*Task prompt*: All that is wanted is a word-for-word retyping of the lines from the one containing "Instruction: Collapse the" through the end of the material below.

*Information supplied*:
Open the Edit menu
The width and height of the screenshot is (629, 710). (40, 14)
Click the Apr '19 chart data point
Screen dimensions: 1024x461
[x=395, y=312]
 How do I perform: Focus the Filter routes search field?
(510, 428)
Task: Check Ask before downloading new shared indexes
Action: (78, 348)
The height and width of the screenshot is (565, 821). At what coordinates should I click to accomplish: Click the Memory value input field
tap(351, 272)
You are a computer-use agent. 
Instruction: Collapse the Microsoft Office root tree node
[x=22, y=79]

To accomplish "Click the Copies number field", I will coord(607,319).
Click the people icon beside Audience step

*Written response*:
Instruction: Collapse the Microsoft Office root tree node
[x=22, y=79]

To accomplish "Click the Copies number field", I will coord(607,319).
Click the people icon beside Audience step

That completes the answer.